Go through the data and copy each line where the string "Delete" appears.
---------- Data supplied ----------
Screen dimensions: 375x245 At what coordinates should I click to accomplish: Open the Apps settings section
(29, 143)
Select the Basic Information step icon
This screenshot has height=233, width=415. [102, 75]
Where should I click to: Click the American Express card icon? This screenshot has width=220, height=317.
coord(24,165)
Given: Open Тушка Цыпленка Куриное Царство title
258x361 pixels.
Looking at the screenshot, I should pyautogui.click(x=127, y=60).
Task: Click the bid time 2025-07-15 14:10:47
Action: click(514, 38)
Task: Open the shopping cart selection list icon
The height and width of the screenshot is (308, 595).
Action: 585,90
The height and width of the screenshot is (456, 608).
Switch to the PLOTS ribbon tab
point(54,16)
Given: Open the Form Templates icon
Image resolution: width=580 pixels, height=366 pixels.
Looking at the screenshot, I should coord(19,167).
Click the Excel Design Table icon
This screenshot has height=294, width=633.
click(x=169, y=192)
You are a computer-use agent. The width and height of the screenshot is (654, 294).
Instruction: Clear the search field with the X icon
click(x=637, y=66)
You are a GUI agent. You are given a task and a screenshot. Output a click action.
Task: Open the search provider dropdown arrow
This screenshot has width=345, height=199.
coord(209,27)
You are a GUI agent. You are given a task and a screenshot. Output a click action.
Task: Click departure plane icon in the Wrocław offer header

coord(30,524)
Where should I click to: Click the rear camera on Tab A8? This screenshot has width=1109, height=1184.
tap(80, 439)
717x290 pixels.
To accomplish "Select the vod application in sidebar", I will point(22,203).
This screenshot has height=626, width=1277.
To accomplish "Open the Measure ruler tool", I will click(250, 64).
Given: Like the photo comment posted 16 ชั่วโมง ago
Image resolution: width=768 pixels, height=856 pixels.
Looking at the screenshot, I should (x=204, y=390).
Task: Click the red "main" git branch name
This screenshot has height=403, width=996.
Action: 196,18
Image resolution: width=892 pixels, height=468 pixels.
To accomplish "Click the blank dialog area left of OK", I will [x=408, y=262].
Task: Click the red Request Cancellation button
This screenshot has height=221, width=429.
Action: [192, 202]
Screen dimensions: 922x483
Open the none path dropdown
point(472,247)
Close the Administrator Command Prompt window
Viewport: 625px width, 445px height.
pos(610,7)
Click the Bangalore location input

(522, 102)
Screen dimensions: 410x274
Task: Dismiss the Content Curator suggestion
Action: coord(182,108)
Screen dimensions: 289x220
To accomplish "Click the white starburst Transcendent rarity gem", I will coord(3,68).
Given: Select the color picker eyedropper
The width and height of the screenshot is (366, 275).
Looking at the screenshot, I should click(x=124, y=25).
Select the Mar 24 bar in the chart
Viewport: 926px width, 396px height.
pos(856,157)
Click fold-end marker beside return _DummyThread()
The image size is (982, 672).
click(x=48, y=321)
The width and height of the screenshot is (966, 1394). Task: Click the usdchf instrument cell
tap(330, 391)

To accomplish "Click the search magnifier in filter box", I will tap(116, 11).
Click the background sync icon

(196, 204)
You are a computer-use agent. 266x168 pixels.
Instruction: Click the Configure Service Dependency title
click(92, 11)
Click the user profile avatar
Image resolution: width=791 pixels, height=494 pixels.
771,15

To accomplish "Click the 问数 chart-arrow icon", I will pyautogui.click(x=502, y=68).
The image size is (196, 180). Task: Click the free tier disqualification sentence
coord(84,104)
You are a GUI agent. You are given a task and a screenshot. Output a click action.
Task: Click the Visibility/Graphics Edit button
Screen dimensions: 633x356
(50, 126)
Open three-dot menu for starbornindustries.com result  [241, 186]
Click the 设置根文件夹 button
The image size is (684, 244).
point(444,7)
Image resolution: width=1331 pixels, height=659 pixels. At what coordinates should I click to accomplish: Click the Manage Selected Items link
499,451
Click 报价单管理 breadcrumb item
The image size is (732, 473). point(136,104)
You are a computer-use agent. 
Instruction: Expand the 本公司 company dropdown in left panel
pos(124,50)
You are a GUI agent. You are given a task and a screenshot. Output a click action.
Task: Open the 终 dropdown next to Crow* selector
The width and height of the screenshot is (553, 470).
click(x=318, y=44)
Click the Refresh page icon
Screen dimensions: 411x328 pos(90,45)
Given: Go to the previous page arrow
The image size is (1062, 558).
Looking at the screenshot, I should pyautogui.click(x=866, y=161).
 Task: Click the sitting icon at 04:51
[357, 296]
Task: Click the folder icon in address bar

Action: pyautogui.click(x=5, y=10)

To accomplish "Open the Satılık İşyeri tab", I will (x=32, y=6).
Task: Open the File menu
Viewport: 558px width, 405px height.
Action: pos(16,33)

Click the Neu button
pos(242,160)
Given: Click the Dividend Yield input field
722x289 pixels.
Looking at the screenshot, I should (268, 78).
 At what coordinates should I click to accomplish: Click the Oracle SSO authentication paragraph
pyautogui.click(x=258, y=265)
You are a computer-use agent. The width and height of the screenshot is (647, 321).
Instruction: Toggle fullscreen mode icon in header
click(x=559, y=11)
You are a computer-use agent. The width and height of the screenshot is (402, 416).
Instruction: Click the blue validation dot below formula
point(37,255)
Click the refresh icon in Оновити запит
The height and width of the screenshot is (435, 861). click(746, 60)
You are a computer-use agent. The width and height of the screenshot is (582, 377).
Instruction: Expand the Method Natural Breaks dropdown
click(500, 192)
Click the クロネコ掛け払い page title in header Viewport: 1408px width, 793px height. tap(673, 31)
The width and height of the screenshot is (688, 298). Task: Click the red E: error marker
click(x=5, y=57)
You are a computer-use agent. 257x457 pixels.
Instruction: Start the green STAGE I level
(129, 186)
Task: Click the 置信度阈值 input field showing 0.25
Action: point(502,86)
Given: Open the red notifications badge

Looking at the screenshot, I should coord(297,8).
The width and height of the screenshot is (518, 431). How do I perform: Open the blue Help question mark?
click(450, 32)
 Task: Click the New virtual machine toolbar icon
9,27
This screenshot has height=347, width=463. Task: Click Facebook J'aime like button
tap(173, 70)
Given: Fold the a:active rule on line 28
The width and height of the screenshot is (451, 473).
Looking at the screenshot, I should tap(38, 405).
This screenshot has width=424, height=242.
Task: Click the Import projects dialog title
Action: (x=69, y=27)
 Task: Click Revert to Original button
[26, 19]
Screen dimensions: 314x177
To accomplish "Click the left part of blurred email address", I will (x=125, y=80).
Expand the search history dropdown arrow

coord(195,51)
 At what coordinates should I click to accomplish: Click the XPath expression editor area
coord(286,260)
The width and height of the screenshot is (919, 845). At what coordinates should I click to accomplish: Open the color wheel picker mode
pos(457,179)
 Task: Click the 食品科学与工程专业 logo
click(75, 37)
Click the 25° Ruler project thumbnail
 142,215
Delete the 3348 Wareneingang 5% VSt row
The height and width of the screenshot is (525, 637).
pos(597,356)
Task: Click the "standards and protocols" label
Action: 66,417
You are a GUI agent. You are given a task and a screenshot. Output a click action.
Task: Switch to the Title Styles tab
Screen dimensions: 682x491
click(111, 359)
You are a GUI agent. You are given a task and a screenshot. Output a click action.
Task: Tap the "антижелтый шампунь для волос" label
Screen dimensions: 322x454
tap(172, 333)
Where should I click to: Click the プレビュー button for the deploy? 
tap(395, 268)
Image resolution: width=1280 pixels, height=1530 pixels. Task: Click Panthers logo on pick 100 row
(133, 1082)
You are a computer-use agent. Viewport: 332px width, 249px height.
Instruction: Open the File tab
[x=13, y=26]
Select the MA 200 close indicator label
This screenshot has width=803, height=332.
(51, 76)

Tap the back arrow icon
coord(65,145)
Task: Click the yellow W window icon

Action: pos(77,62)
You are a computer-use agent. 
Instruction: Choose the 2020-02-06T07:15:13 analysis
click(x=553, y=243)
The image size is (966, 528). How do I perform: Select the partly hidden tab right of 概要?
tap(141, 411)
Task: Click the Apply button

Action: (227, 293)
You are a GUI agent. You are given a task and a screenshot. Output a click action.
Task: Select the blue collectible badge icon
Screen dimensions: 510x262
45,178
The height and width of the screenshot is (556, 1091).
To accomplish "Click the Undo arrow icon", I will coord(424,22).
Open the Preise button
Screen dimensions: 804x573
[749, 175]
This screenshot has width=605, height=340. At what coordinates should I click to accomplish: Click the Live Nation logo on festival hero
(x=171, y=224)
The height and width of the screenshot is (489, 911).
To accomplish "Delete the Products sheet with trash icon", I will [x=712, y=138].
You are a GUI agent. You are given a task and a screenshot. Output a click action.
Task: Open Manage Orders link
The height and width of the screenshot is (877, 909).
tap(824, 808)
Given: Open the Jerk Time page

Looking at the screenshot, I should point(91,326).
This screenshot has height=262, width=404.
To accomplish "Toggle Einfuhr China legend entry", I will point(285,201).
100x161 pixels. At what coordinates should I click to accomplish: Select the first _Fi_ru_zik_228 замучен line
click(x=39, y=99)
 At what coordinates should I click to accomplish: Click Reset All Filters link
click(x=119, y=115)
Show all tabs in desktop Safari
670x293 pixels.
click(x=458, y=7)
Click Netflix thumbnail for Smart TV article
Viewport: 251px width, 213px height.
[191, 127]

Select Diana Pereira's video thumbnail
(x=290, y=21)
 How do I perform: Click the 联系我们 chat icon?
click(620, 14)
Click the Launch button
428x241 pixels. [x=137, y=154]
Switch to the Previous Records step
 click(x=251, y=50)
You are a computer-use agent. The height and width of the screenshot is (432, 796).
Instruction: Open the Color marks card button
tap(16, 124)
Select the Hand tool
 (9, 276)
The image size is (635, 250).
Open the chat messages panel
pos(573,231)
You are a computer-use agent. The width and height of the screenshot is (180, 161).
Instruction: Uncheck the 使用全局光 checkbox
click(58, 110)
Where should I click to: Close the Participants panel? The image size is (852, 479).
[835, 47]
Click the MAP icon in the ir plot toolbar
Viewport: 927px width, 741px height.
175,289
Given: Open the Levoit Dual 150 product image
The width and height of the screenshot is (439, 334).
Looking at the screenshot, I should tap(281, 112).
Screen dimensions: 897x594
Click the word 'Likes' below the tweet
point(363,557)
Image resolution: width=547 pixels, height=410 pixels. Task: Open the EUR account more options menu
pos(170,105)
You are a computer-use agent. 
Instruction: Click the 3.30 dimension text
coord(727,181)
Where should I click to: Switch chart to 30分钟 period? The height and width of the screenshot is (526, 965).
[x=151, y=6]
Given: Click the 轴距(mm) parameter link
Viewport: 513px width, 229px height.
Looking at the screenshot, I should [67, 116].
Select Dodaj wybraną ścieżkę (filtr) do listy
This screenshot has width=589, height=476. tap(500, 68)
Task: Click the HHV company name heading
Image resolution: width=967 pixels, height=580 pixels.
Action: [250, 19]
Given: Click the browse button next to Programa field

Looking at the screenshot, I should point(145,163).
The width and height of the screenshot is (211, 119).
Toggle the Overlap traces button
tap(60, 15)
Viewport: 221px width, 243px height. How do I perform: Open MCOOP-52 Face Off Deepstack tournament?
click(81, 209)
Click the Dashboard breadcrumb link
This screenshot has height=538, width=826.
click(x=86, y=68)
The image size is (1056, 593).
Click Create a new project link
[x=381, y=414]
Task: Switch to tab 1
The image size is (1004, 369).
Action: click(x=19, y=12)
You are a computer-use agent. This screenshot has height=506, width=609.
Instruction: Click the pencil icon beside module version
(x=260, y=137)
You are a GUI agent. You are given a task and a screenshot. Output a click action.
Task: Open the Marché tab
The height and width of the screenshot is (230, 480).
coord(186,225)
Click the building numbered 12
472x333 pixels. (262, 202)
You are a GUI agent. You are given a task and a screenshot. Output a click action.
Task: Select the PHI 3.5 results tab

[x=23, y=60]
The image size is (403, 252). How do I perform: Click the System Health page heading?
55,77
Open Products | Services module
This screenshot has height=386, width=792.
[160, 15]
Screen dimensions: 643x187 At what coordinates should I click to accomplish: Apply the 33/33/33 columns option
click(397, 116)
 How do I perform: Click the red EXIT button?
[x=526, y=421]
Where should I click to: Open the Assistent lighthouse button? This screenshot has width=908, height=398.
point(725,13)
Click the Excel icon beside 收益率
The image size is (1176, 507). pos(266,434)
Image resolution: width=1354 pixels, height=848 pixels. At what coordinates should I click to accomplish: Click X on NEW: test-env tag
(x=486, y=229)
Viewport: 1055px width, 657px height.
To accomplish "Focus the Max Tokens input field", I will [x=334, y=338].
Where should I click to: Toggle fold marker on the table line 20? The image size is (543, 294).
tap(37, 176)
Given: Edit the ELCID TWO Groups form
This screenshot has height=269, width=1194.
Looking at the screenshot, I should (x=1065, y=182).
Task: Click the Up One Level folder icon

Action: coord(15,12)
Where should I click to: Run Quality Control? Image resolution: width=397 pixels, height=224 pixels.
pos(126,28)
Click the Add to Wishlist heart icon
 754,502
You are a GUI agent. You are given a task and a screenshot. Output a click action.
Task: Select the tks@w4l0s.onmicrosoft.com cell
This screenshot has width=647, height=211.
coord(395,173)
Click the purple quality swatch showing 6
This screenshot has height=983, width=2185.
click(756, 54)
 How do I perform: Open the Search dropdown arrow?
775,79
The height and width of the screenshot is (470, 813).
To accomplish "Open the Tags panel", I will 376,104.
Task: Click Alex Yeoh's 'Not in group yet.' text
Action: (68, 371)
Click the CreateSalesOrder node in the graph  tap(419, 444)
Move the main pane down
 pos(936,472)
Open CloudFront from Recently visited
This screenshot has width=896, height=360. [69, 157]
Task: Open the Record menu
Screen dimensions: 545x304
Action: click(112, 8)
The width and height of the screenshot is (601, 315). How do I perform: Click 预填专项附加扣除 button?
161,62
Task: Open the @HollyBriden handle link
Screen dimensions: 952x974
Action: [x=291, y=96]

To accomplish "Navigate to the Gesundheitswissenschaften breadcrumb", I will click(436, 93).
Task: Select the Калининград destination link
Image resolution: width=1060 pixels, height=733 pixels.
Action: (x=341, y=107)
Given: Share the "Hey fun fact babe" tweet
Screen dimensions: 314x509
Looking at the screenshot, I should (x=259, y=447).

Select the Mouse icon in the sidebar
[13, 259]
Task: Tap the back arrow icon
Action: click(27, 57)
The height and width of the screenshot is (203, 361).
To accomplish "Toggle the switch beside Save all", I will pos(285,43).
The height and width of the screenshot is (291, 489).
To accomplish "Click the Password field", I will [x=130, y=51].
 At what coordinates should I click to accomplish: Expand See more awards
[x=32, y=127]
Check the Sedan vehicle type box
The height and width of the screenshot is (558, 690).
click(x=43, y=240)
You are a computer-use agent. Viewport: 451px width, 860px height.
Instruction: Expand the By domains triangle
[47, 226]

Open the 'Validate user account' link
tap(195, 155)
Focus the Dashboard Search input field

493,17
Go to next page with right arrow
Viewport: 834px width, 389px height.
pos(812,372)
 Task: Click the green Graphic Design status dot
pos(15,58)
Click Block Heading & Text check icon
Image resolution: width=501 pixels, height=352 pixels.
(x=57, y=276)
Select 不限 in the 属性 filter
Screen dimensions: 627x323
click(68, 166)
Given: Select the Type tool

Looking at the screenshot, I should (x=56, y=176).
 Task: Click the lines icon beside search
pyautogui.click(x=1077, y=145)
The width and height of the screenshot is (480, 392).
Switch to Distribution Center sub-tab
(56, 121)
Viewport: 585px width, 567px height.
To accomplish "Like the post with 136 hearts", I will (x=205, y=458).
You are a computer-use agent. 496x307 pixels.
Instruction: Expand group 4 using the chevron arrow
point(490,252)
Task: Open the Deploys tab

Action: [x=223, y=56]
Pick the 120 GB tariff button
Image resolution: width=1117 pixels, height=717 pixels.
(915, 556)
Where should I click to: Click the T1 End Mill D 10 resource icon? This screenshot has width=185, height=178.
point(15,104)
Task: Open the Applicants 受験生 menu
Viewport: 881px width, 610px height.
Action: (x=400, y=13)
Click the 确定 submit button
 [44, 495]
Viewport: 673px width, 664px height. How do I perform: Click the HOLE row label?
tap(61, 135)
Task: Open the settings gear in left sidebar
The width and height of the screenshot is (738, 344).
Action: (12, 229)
----------
## Exercise response
Delete the 3348 Wareneingang 5% VSt row
To accomplish "Delete the Products sheet with trash icon", I will [x=712, y=138].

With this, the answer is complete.